Abstract

Pancreatic neuroendocrine tumors (pNETs) include functioning and non-functional tumors. Functioning tumors consist of tumors that produce a variety of hormones and their clinical effects. Therefore, determinants of resection of pNETs should be discussed for each group of tumors. Less than 10% of insulinomas are malignant, therefore more than 90% of the cases can be cured by surgical resection. Lymphadenectomy is generally not necessary in insulinoma operation. If preoperative localization of the insulinoma is completed, enucleation from the pancreatic body or tail, and distal pancreatectomy can be performed safely by laparoscopy. When preoperative localization of a sporadic insulinoma is not confirmed, surgical exploration is needed. Intraoperative localization of a tumor, intraoperative insulin sampling and frozen section are required.

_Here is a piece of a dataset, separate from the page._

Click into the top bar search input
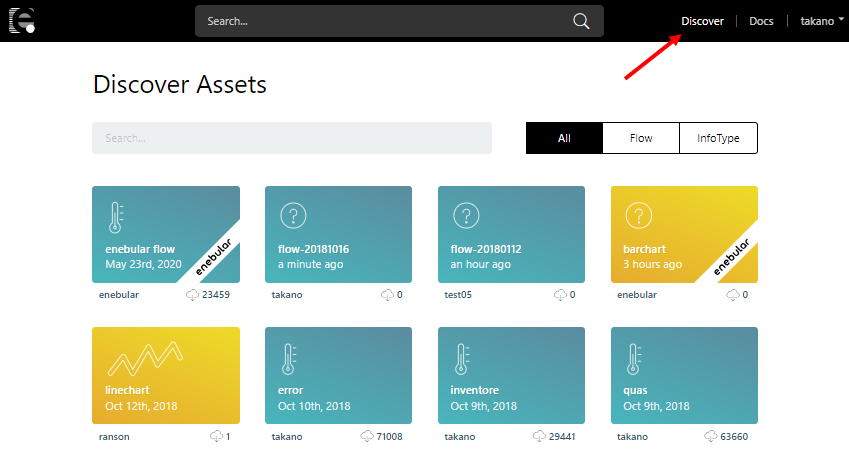The width and height of the screenshot is (849, 462). 380,21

The crucial purpose of surgical resection is to control inappropriate insulin secretion by removing all insulinomas. Gastrinomas are usually located in the duodenum or pancreas, which secrete gastrin and cause Zollinger-Ellison syndrome (ZES). Duodenal gastrinomas are usually small, therefore they are not seen on preoperative imaging studies or endoscopic ultrasound, and can be found only at surgery if a duodenotomy is performed. In addition, lymph node metastasis is found in 40-60% of cases. Therefore, the experienced surgeons should direct operation for gastrinomas. Surgical exploration with duodenotomy should be performed at a laparotomy. Other functioning pNETs can occur in the pancreas or in other locations. Curative resection is always recommended whenever possible after optimal symptomatic control of the clinical syndrome by medical treatment. Indications for surgery depend on clinical symptom control, tumor size, location, extent, malignancy and presence of metastasis. A lot of non-functioning pNETs are found incidentally according to the quality improvement of imaging techniques. Localized, small, malignant non-functioning pNETs should be operated on aggressively, while in possibly benign tumors smaller than 2 cm the surgical risk-benefit ratio should be carefully weighted. Surgical liver resection is generally proposed in curative intent to all patients with operable metastases from G1 or G2 pNET. The benefits of surgical resection of liver metastases have been demonstrated in terms of overall survival and quality of life. Complete resection is associated with better long-term survival.